ASSIGNED TASK
Among the entries that follow, the required portion opens with the line containing "Task: Select the M header in bottom table" and closes with the line containing "Viewport: 536px width, 366px height.". Give that portion again exactly, and nothing else.

── DATA FOR REVIEW

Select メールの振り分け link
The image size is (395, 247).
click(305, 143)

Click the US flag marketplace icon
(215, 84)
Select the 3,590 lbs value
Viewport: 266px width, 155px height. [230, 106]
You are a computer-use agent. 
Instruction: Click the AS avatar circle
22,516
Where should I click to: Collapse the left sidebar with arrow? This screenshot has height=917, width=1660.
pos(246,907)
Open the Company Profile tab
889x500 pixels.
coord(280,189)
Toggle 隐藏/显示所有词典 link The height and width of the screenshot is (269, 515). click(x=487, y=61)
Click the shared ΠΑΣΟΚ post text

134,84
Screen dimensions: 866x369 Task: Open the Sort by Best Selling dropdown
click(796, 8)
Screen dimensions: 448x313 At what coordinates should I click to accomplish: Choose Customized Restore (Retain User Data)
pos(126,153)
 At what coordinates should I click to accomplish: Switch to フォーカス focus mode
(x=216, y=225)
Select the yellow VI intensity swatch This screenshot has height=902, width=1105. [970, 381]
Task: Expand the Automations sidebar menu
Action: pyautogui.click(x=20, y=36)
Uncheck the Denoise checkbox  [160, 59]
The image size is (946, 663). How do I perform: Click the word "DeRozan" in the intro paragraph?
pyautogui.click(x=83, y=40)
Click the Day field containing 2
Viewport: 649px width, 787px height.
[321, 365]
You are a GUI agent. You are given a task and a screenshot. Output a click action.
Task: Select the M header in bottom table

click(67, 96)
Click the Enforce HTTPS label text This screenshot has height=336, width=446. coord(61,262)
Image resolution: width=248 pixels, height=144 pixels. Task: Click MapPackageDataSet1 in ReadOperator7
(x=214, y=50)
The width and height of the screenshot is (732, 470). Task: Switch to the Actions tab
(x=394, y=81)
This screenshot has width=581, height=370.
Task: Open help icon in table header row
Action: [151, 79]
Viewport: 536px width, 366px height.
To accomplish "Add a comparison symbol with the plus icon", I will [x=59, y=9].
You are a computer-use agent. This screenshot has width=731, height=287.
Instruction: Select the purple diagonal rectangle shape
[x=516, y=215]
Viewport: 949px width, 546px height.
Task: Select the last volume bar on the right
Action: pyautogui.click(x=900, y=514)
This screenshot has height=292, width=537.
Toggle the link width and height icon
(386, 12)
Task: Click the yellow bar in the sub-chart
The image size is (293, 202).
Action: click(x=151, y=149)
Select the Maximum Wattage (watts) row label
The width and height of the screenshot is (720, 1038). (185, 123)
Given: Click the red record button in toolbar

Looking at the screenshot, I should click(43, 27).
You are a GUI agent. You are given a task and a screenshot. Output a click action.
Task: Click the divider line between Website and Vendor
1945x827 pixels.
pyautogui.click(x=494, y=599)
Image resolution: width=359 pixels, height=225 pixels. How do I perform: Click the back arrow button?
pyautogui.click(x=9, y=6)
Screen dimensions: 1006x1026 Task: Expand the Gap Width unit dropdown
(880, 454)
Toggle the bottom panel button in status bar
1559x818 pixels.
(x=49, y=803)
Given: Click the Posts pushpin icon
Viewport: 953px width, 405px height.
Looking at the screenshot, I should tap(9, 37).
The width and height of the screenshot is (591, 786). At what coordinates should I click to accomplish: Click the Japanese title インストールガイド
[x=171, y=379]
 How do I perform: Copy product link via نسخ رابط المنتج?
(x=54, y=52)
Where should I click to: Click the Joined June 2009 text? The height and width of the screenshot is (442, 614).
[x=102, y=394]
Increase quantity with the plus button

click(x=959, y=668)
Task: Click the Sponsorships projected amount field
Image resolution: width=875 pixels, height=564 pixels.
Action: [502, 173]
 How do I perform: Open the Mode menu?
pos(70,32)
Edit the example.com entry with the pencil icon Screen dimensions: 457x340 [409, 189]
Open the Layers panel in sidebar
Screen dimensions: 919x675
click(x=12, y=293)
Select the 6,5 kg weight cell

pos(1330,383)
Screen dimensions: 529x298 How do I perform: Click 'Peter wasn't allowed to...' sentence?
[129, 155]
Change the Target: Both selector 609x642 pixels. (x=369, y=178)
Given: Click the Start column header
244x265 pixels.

────

WRITTEN RESPONSE
Task: Select the M header in bottom table

click(67, 96)
Click the Enforce HTTPS label text This screenshot has height=336, width=446. coord(61,262)
Image resolution: width=248 pixels, height=144 pixels. Task: Click MapPackageDataSet1 in ReadOperator7
(x=214, y=50)
The width and height of the screenshot is (732, 470). Task: Switch to the Actions tab
(x=394, y=81)
This screenshot has width=581, height=370.
Task: Open help icon in table header row
Action: [151, 79]
Viewport: 536px width, 366px height.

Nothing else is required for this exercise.